• [Page excerpt]
= Beginning of Section =

All of the reforms adopted then, and modified over the years, have been in play this year, including the expanded role in party proceedings of blacks, women, and the young; the required use of proportional representation; and superdelegates.
One reform stands out particularly in Obama's march to victory: the much wider use of open caucuses as a key component of the nomination process. Caucuses differ from primaries in that participants must spend many hours in a complex rule-ridden bargaining process that determines how a precinct or ward will allocate its support among the presidential candidates.
Now, some 36 years after the adoption of the McGovern rules, caucuses as a vehicle for the selection of convention delegates have empowered a key Obama constituency: young and relatively well-educated social-cultural liberals -- just the class of political activists that Ickes and the Clintons came out of and made salient.
In the arcane caucus procedures, with turnout ranging from only two to eight percent of the eligible Democratic electorate (compared to voter participation rates in primaries ranging from 20 to 35 percent), smart and strategically savvy party activists make up a disproportionately large share of participants.
"The caucuses made Obama, there is no doubt about it," argues University of Wisconsin political scientist Byron Shafer, the foremost expert on changes since the 1960s in the Democratic nominating process.
"Caucuses were the preferred institution of the reformers. The argument of the reform theorists was not about the gross bulk of participation, but about the character of the participation," Shafer said. In a primary, "you could go and vote, but it was limited: you pull the lever that was it. In a caucus, it wasn't that turnout would be lower, it was the quality of the turnout was higher."
It would be difficult to overestimate the consequences for Obama of Democratic Party reforms promoting caucuses. If the caucus states were eliminated, Obama would not be the one on the verge of declaring victory.
As of June 2, according to RealClearPolitics, Obama had a 157 delegate vote lead over Clinton, 2072 to 1915.
In the 14 states that picked some or all of their delegates through caucus systems this year, Obama won 400 delegates to Clinton's 193, a 207 delegate advantage that more than accounts for his overall delegate lead.
An analysis (pdf) published on TalkLeft found that total Democratic voter participation in the caucus states amounted to 1.1 million people, compared to the 32.4 million voters in Democratic primaries, a ratio of 30 to one. Caucus participants made up 3.2 percent of the total of 33.5 million primary voters and caucus goers combined.
In contrast to the relatively close results in most primary states, Obama won many of the caucus states by huge margins, often substantially exceeding 60 percent. As a consequence, he piled up large numbers of delegates in the relatively low turnout contests.

= End of Section =

• [Prompt] Revise the caucus passage between "An analysis (pdf)" and "caucus goers combined.", inclusive, replacing "ratio" with "proportion". The entries that come next have nothing to do with the passage on caucuses.

• [Source information]
= Beginning of Section =

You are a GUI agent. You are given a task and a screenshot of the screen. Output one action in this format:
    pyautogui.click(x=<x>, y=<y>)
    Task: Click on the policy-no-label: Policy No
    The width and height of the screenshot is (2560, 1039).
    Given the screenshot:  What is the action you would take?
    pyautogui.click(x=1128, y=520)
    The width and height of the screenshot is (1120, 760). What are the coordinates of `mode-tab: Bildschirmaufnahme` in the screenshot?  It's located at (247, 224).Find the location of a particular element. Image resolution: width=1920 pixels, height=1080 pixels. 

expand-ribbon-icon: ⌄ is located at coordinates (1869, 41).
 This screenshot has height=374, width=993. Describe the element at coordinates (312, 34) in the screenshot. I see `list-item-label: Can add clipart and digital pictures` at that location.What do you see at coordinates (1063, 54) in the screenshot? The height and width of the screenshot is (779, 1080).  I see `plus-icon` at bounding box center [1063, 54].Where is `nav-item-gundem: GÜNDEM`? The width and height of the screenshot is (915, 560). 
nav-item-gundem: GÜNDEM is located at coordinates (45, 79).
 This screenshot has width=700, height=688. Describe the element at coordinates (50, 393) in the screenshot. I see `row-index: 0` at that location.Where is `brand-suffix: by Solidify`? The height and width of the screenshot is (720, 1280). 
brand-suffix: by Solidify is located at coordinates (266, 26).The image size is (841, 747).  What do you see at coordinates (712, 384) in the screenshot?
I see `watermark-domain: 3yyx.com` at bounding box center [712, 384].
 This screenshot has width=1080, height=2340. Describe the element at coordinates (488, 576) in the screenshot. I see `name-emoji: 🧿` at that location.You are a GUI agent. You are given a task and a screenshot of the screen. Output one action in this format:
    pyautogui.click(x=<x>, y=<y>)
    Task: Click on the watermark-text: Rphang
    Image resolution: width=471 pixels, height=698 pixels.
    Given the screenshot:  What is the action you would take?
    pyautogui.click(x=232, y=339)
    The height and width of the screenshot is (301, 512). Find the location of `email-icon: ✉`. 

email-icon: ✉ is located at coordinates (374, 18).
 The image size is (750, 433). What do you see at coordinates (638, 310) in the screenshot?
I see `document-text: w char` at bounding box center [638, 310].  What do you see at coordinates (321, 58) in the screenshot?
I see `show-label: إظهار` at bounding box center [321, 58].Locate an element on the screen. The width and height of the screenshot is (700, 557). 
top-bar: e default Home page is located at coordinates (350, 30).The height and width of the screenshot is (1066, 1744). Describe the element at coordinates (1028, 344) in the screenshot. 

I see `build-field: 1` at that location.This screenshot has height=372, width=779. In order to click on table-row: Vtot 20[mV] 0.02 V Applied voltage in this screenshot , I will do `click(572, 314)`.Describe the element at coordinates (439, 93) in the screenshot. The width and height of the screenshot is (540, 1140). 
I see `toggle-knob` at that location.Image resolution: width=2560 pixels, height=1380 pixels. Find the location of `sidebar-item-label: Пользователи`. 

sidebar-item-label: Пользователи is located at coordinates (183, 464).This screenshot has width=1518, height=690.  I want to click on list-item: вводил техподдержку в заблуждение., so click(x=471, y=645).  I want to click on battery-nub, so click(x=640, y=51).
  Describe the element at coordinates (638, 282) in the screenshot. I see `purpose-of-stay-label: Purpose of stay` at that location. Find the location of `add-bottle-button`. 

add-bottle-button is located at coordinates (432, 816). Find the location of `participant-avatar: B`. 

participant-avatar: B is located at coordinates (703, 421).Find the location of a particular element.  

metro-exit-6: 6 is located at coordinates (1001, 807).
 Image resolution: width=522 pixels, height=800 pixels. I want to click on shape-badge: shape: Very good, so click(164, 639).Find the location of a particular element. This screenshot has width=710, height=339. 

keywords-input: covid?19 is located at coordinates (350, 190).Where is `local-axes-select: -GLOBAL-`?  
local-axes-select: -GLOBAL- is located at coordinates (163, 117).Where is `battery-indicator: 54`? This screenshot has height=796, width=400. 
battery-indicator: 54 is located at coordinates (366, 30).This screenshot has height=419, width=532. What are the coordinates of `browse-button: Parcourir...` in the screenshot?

= End of Section =

• [Response below]
An analysis (pdf) published on TalkLeft found that total Democratic voter participation in the caucus states amounted to 1.1 million people, compared to the 32.4 million voters in Democratic primaries, a proportion of 30 to one. Caucus participants made up 3.2 percent of the total of 33.5 million primary voters and caucus goers combined.